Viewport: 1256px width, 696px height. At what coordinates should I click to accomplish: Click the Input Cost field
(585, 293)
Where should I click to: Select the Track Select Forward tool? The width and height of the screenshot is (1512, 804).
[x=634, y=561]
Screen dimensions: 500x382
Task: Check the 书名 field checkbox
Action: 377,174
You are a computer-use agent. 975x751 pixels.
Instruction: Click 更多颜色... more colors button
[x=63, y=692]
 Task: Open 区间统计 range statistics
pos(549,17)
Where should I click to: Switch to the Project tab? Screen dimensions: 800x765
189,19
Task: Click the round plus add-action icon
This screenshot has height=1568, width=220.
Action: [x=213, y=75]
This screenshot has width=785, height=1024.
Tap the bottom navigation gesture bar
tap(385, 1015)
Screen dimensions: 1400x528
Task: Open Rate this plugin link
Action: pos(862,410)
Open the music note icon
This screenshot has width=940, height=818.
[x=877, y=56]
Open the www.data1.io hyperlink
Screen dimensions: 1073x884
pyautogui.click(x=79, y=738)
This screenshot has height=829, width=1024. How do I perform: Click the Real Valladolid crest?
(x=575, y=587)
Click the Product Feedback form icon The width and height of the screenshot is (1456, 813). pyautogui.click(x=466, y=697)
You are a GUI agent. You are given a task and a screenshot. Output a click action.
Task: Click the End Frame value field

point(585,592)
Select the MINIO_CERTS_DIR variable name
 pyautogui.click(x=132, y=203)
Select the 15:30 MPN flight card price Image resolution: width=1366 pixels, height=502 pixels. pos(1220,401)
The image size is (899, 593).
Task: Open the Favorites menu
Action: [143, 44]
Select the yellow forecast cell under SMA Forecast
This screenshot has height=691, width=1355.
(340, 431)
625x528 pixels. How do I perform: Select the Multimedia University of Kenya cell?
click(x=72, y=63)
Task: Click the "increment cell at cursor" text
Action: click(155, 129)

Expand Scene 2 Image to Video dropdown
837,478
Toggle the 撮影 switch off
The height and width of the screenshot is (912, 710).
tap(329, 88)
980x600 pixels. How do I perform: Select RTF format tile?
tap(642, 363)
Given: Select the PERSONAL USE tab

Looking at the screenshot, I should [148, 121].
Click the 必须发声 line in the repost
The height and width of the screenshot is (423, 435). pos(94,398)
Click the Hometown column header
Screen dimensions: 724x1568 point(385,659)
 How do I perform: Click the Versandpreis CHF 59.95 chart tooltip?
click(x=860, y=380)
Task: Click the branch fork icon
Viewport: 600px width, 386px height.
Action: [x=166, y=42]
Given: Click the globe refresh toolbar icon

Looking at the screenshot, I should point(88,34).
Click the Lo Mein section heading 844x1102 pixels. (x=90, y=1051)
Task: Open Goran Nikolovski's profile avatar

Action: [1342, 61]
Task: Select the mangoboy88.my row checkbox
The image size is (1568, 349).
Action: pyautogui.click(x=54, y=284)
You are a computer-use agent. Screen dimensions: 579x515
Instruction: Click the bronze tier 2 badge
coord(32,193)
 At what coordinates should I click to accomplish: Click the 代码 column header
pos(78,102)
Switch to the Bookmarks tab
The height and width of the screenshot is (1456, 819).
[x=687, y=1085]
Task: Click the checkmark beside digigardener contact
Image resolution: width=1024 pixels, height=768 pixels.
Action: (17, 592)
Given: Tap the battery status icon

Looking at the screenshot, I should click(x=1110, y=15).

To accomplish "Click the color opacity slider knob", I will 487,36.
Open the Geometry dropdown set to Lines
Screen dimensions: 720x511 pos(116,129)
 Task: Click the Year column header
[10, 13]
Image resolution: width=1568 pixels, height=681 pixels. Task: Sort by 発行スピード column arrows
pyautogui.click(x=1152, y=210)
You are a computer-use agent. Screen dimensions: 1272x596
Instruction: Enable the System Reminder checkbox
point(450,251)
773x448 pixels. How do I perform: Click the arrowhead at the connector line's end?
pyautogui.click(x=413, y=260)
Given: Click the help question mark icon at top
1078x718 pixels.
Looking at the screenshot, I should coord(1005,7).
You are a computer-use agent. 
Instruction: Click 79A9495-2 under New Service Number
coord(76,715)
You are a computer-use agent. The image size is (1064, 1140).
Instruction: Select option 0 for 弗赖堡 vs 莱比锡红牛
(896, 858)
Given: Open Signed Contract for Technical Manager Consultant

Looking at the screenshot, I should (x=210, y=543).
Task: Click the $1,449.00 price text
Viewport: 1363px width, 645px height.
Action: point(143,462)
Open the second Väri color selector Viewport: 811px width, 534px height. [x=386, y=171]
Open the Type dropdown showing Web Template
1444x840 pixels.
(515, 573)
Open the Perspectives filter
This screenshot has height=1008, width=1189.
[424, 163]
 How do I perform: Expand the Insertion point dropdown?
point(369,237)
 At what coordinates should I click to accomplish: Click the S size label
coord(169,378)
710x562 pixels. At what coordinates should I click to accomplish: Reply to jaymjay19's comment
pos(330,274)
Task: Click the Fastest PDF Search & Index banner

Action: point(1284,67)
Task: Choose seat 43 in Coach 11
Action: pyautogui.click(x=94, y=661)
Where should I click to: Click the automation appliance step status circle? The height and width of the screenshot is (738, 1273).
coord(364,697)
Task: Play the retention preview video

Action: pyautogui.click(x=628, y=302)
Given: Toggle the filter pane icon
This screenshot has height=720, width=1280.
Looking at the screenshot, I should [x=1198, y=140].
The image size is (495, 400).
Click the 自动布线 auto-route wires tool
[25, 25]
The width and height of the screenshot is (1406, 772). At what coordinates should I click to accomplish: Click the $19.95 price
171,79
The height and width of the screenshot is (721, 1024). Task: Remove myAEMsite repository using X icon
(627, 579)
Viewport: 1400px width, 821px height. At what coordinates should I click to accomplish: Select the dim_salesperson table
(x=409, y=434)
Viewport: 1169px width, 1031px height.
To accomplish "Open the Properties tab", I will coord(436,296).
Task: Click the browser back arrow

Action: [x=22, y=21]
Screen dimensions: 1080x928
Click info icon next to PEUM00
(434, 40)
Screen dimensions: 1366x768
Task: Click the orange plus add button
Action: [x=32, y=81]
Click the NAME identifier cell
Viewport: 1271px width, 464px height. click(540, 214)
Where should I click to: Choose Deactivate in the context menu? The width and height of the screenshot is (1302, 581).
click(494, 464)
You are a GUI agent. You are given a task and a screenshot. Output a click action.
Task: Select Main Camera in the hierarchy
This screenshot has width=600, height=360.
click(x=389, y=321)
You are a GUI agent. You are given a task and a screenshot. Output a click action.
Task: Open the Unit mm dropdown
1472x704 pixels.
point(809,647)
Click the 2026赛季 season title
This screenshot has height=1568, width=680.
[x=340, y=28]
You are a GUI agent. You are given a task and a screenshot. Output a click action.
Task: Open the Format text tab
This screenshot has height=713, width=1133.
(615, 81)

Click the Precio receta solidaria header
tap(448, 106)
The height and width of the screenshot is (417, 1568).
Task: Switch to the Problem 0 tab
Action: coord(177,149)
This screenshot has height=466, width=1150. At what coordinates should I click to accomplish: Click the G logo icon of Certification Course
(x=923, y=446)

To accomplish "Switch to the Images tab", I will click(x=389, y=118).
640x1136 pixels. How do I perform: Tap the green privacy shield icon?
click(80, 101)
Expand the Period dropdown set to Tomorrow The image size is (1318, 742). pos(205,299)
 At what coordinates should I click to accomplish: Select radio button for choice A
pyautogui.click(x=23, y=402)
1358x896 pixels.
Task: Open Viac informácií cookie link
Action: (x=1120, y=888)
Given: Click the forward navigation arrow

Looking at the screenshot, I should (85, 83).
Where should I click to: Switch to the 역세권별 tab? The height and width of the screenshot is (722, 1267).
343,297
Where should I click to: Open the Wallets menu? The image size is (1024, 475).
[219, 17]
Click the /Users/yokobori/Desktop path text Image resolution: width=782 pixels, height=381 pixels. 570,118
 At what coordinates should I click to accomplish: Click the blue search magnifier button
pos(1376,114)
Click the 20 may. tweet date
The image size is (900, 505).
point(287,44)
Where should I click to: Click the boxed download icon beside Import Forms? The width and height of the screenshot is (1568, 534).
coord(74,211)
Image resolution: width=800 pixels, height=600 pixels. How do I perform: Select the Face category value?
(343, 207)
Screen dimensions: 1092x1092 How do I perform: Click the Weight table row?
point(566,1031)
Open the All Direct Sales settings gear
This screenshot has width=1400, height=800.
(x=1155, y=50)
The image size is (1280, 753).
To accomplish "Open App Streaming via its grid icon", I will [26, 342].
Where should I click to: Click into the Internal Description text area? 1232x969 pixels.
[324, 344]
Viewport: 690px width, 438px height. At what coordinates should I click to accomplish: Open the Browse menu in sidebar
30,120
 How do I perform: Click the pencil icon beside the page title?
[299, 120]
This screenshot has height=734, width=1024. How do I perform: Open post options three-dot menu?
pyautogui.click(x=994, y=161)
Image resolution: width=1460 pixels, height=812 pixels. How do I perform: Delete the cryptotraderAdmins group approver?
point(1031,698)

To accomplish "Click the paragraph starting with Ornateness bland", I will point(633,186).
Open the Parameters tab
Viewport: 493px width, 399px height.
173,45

+ + + + +

→ PROBLEM REQUIREMENTS
Wherever the line holding "Task: Open 区间统计 range statistics" falls in the entries above, copy exactly from it through the line holding "This screenshot has width=785, height=1024.", inclusive, and add nothing.

→ REPLY TO THE EXERCISE
 Task: Open 区间统计 range statistics
pos(549,17)
Where should I click to: Switch to the Project tab? Screen dimensions: 800x765
189,19
Task: Click the round plus add-action icon
This screenshot has height=1568, width=220.
Action: [x=213, y=75]
This screenshot has width=785, height=1024.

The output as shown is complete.